__Fragmento de origen__:
════════

El Festival Internacional de Cine de Cartagena de Indias le rinde homenaje póstumo a García Márquez con la retrospectiva “Gabo. Las películas de mi vida”.

Nelson Fredy Padilla, editor de El Espectador
12 de marzo de 2015 - 02:35 p. m.
Acapulco, México, 1965: Gabriel García Márquez (con gafas, sentado) con sus amigos de cine. Luis Buñuel está a su derecha. / Archivo El Espectador
Acapulco, México, 1965: Gabriel García Márquez (con gafas, sentado) con sus amigos de cine. Luis Buñuel está a su derecha. / Archivo El Espectador

En 1960, cuando se creó el Festival Internacional de Cine de Cartagena de Indias, Gabriel García Márquez ya había visto tantas películas, había escrito tantas reseñas y había estudiado en el Centro Experimental de Cinematografía en Roma que era un experto en el séptimo arte. Esta semana, 55 años después, el FICCI le rinde homenaje al nobel de Literatura con la retrospectiva “Gabo. Las películas de mi vida”.

════════

__Bloque de datos__:
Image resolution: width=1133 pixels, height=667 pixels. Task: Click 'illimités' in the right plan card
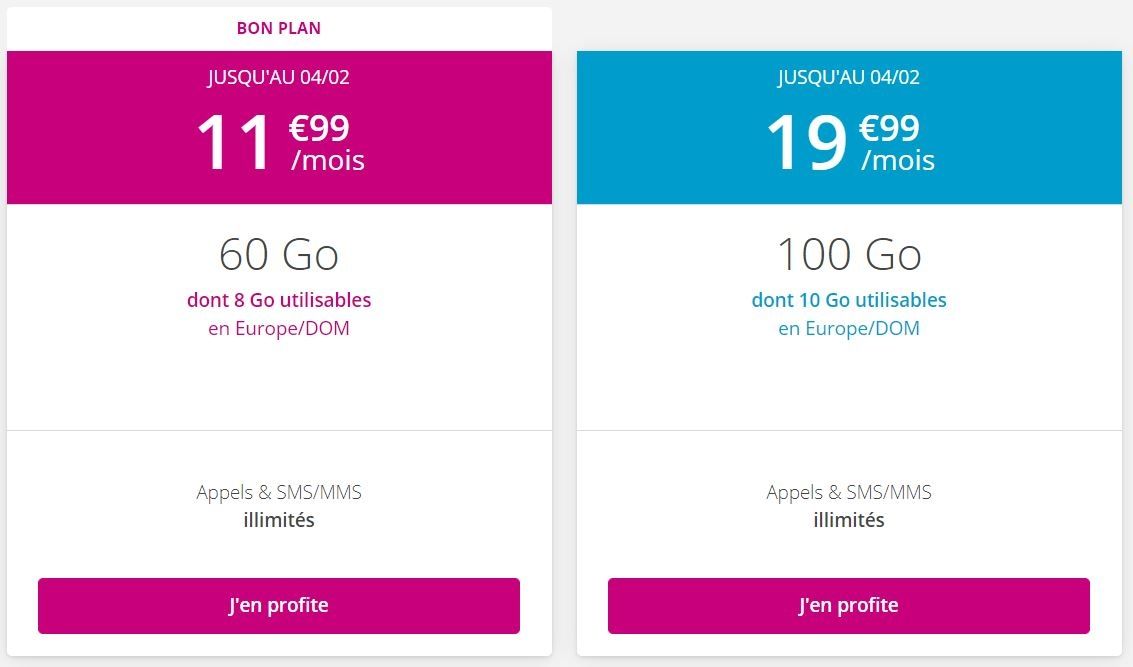click(x=849, y=520)
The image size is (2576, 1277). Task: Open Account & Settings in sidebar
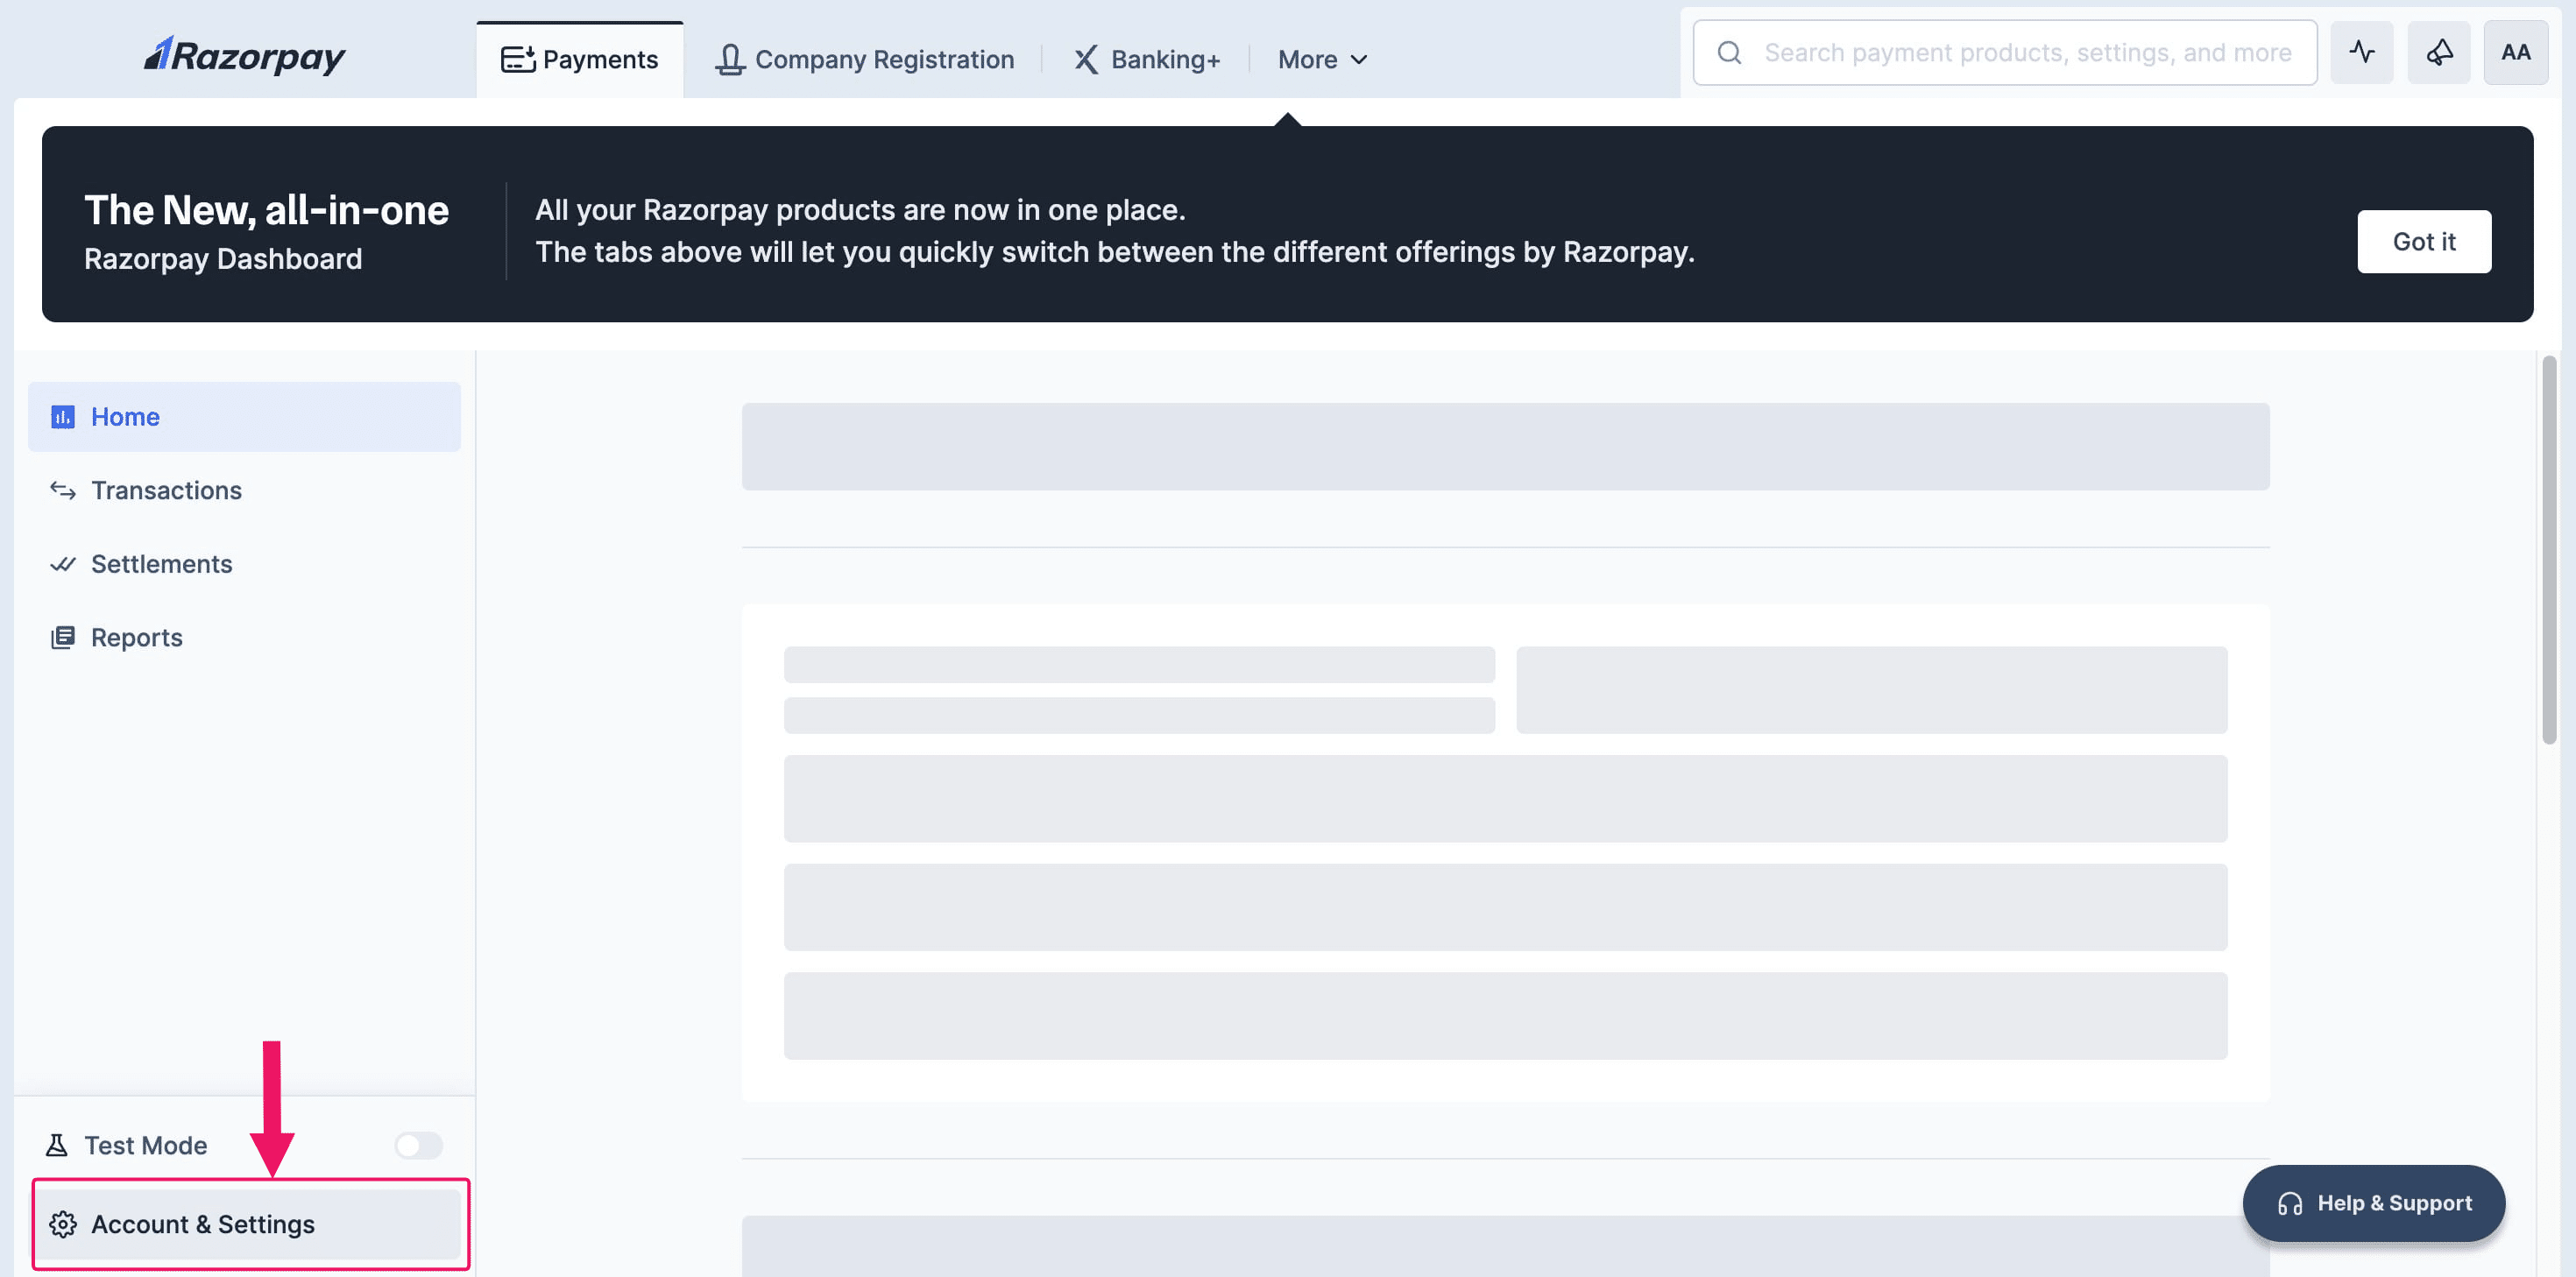(x=203, y=1224)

════════

__Por hacer__:
A) Explica, en una a tres oraciones y según el fragmento sobre García Márquez, por qué en 1960 él ya era un experto en el séptimo arte.
B) Enumera todos los nombres de ciudades y países que aparecen en el fragmento sobre García Márquez.
C) Escribe la continuación del fragmento sobre García Márquez a partir de su última oración.
Los datos no tienen relación con el fragmento sobre García Márquez.

__Respuestas finales__:
A) En 1960 García Márquez ya era un experto en el séptimo arte porque había visto muchísimas películas y había escrito muchas reseñas. Además, había estudiado en el Centro Experimental de Cinematografía en Roma.

B) Cartagena de Indias, Acapulco, México, Roma

C)
Para entender cuánto influyó el cine en su obra literaria hay que releer los artículos semanales publicados entre 1950 y 1955 como periodista de El Espectador. Sabemos que lo descubrió de la mano de su abuelo Nicolás Márquez y prueba de ello está en la casa museo de Aracataca: dos destartalados proyectores con los que el “emigrado italiano” Antonio Daconte (Pietro Crespi en ‘Cien años de soledad’) les enseñó el milagro del cine mudo. Que no faltaba al cine matiné de los domingos en Barranquilla. Que por 25 centavos veía dos películas. Que así descubrió a Chaplin, a Welles, a Fellini, a De Sica, a Bergman, especialmente a Bergman. Que empezó a soñar con personajes tipo Humphrey Bogard y Cary Grant; con Alvie Singer en ‘Annie Hall’ “cuando decía que los humanos nos dividimos entre los miserables y los horribles”. Que ese gusto lo imprimió primero en las “jirafas” que publicaba en el periódico El Heraldo.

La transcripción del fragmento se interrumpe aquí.